(Pointing data for screenshots)
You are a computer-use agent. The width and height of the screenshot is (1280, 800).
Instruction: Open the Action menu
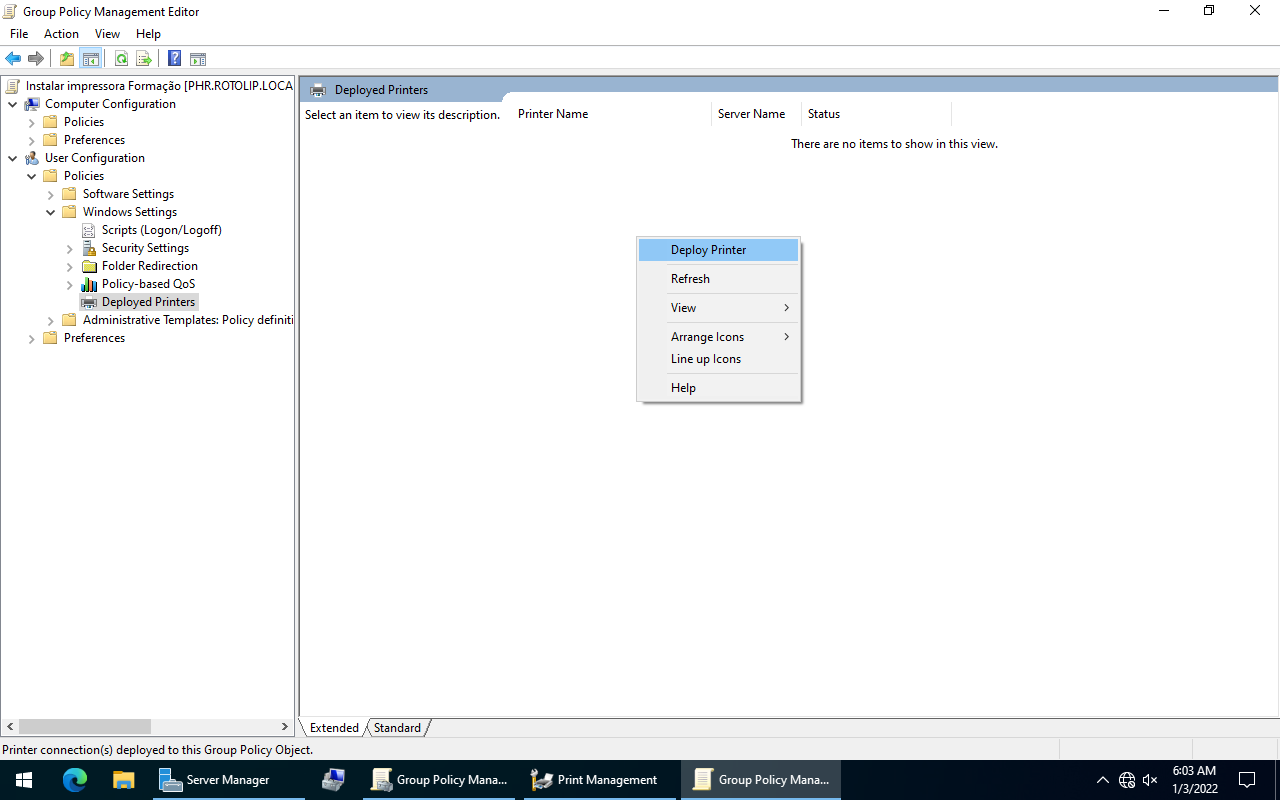61,34
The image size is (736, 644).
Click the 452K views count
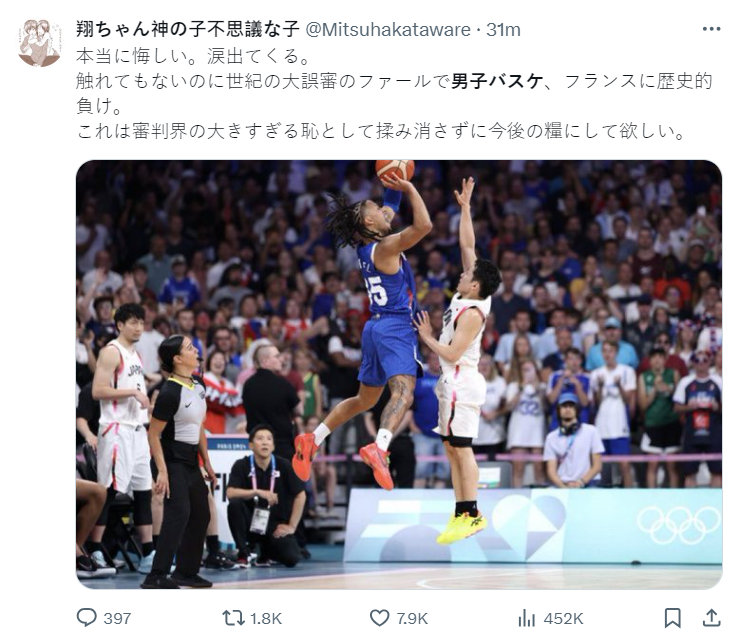[x=563, y=619]
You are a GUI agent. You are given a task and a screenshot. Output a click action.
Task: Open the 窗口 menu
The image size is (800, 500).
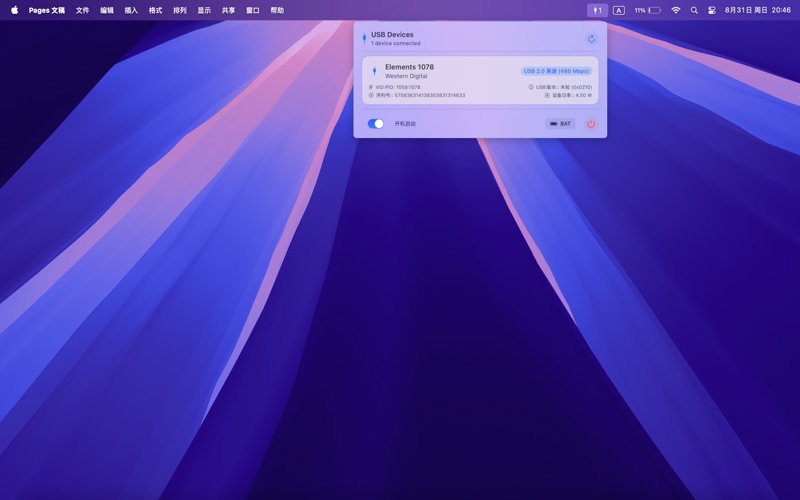[x=253, y=10]
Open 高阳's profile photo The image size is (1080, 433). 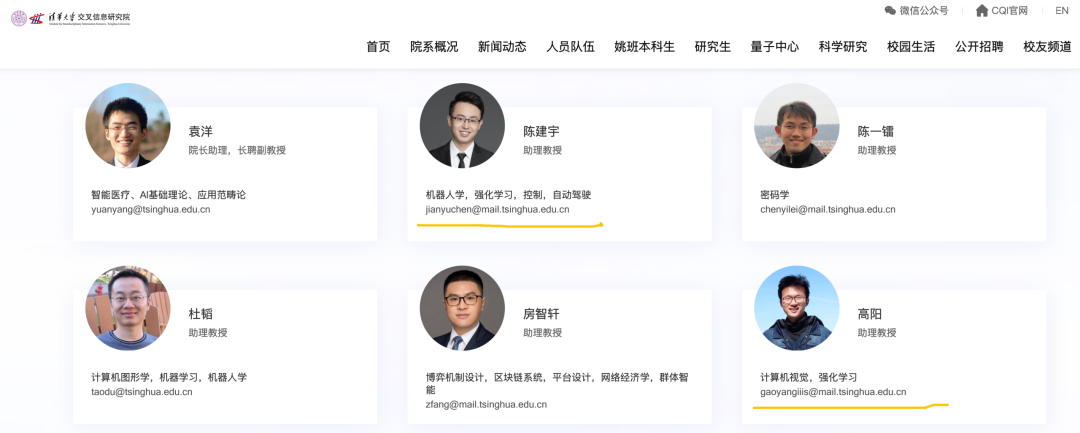point(796,308)
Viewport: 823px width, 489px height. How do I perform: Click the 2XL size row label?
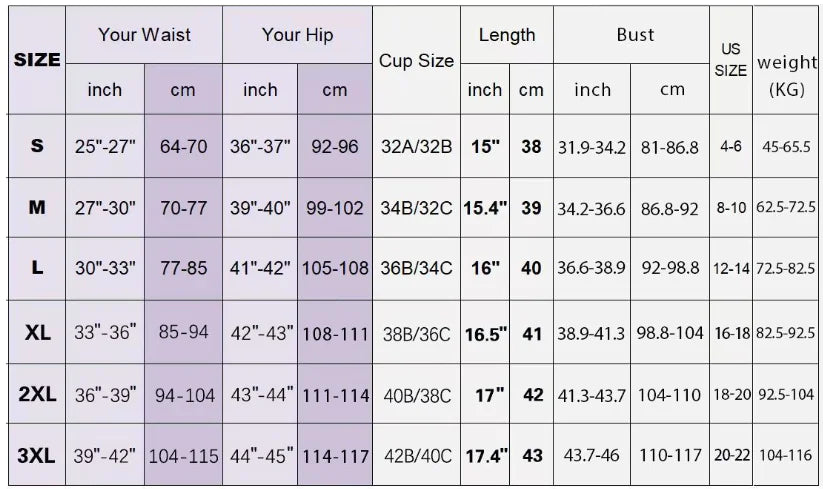(37, 395)

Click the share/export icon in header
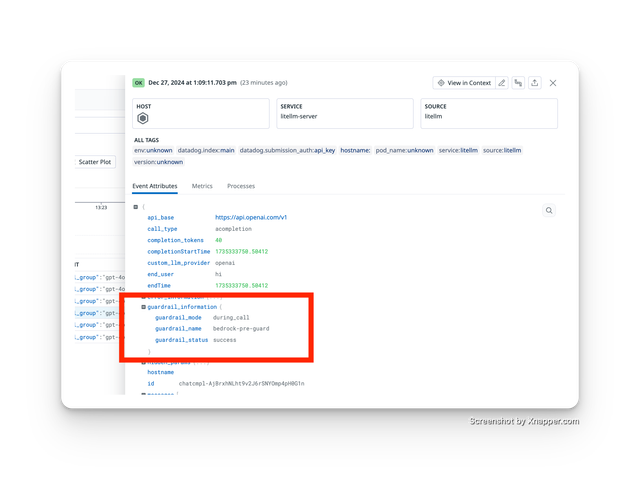point(535,83)
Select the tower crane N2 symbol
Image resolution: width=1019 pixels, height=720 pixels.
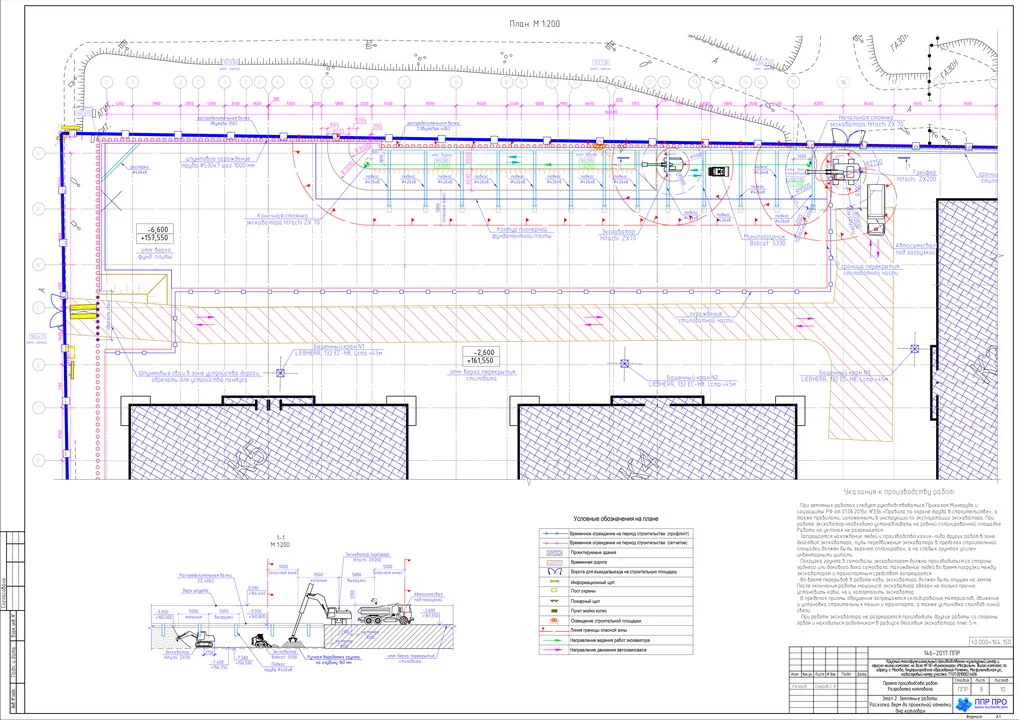626,366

Short exercise:
Give every line from the one containing "Click the share/export icon in header" through the end of the listing as a Markdown table with the columns No. and Line. Skip blank lines and leave the pictures out.

Full output:
| No. | Line |
|---|---|
| 1 | Click the share/export icon in header |
| 2 | point(535,83) |
| 3 | Select the tower crane N2 symbol |
| 4 | Image resolution: width=1019 pixels, height=720 pixels. |
| 5 | 626,366 |